**To be done**
Copy the material below word for word, keeping every line unchanged and in order.
━━━━━━━━━━━━━━━━━━━━
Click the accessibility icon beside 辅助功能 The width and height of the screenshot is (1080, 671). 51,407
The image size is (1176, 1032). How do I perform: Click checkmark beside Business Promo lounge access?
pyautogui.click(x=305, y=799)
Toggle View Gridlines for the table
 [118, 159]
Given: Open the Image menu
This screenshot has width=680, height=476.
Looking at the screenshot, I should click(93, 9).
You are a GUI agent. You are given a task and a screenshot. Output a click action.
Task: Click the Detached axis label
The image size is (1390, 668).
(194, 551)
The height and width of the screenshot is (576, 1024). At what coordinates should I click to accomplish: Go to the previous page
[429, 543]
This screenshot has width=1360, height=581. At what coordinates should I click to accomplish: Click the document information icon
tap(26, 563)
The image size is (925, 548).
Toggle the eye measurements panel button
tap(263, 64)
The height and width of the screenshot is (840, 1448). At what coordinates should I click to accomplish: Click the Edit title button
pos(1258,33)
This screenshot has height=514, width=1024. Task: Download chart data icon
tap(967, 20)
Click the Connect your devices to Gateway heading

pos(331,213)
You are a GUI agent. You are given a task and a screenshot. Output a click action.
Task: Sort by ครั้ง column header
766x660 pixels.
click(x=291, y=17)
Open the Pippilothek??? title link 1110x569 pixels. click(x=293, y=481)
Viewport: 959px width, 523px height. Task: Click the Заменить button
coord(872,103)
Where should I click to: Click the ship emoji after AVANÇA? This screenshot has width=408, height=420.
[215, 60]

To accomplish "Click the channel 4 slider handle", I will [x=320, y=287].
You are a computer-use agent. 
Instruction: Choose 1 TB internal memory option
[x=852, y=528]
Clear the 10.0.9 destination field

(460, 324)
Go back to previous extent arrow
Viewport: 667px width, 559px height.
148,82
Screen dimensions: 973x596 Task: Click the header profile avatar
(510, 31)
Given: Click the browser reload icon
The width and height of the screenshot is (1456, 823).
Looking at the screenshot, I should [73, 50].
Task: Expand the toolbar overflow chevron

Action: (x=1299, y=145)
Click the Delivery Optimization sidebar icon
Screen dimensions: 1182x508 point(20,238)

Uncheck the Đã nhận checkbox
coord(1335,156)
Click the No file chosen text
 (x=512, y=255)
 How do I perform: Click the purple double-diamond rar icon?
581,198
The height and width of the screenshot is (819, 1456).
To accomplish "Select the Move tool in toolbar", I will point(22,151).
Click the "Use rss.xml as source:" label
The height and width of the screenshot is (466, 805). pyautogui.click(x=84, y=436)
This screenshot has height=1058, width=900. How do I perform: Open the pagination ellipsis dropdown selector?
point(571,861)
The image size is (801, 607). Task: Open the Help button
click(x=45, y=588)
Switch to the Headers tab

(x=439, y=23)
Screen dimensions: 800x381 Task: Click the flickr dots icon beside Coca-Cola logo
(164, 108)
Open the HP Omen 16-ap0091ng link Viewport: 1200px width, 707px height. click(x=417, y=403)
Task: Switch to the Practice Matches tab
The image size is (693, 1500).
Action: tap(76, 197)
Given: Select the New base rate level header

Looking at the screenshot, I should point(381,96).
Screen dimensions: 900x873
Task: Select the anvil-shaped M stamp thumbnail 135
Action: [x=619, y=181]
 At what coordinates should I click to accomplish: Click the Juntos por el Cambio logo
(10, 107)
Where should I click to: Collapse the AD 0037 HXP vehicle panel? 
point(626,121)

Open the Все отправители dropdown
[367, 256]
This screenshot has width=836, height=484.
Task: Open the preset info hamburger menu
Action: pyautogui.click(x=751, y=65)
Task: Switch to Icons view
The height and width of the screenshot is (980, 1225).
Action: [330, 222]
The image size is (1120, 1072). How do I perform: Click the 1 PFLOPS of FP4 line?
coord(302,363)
━━━━━━━━━━━━━━━━━━━━
**The response**
Click the accessibility icon beside 辅助功能 The width and height of the screenshot is (1080, 671). 51,407
The image size is (1176, 1032). How do I perform: Click checkmark beside Business Promo lounge access?
pyautogui.click(x=305, y=799)
Toggle View Gridlines for the table
 [118, 159]
Given: Open the Image menu
This screenshot has width=680, height=476.
Looking at the screenshot, I should click(93, 9).
You are a GUI agent. You are given a task and a screenshot. Output a click action.
Task: Click the Detached axis label
The image size is (1390, 668).
(194, 551)
The height and width of the screenshot is (576, 1024). At what coordinates should I click to accomplish: Go to the previous page
[429, 543]
This screenshot has width=1360, height=581. At what coordinates should I click to accomplish: Click the document information icon
tap(26, 563)
The image size is (925, 548).
Toggle the eye measurements panel button
tap(263, 64)
The height and width of the screenshot is (840, 1448). At what coordinates should I click to accomplish: Click the Edit title button
pos(1258,33)
This screenshot has height=514, width=1024. Task: Download chart data icon
tap(967, 20)
Click the Connect your devices to Gateway heading

pos(331,213)
You are a GUI agent. You are given a task and a screenshot. Output a click action.
Task: Sort by ครั้ง column header
766x660 pixels.
click(x=291, y=17)
Open the Pippilothek??? title link 1110x569 pixels. click(x=293, y=481)
Viewport: 959px width, 523px height. Task: Click the Заменить button
coord(872,103)
Where should I click to: Click the ship emoji after AVANÇA? This screenshot has width=408, height=420.
[215, 60]

To accomplish "Click the channel 4 slider handle", I will [x=320, y=287].
You are a computer-use agent. 
Instruction: Choose 1 TB internal memory option
[x=852, y=528]
Clear the 10.0.9 destination field

(460, 324)
Go back to previous extent arrow
Viewport: 667px width, 559px height.
148,82
Screen dimensions: 973x596 Task: Click the header profile avatar
(510, 31)
Given: Click the browser reload icon
The width and height of the screenshot is (1456, 823).
Looking at the screenshot, I should [73, 50].
Task: Expand the toolbar overflow chevron

Action: (x=1299, y=145)
Click the Delivery Optimization sidebar icon
Screen dimensions: 1182x508 point(20,238)

Uncheck the Đã nhận checkbox
coord(1335,156)
Click the No file chosen text
 (x=512, y=255)
 How do I perform: Click the purple double-diamond rar icon?
581,198
The height and width of the screenshot is (819, 1456).
To accomplish "Select the Move tool in toolbar", I will point(22,151).
Click the "Use rss.xml as source:" label
The height and width of the screenshot is (466, 805). pyautogui.click(x=84, y=436)
This screenshot has height=1058, width=900. How do I perform: Open the pagination ellipsis dropdown selector?
point(571,861)
The image size is (801, 607). Task: Open the Help button
click(x=45, y=588)
Switch to the Headers tab

(x=439, y=23)
Screen dimensions: 800x381 Task: Click the flickr dots icon beside Coca-Cola logo
(164, 108)
Open the HP Omen 16-ap0091ng link Viewport: 1200px width, 707px height. click(x=417, y=403)
Task: Switch to the Practice Matches tab
The image size is (693, 1500).
Action: tap(76, 197)
Given: Select the New base rate level header

Looking at the screenshot, I should point(381,96).
Screen dimensions: 900x873
Task: Select the anvil-shaped M stamp thumbnail 135
Action: [x=619, y=181]
 At what coordinates should I click to accomplish: Click the Juntos por el Cambio logo
(10, 107)
Where should I click to: Collapse the AD 0037 HXP vehicle panel? 
point(626,121)

Open the Все отправители dropdown
[367, 256]
This screenshot has width=836, height=484.
Task: Open the preset info hamburger menu
Action: pyautogui.click(x=751, y=65)
Task: Switch to Icons view
The height and width of the screenshot is (980, 1225).
Action: [330, 222]
The image size is (1120, 1072). How do I perform: Click the 1 PFLOPS of FP4 line?
coord(302,363)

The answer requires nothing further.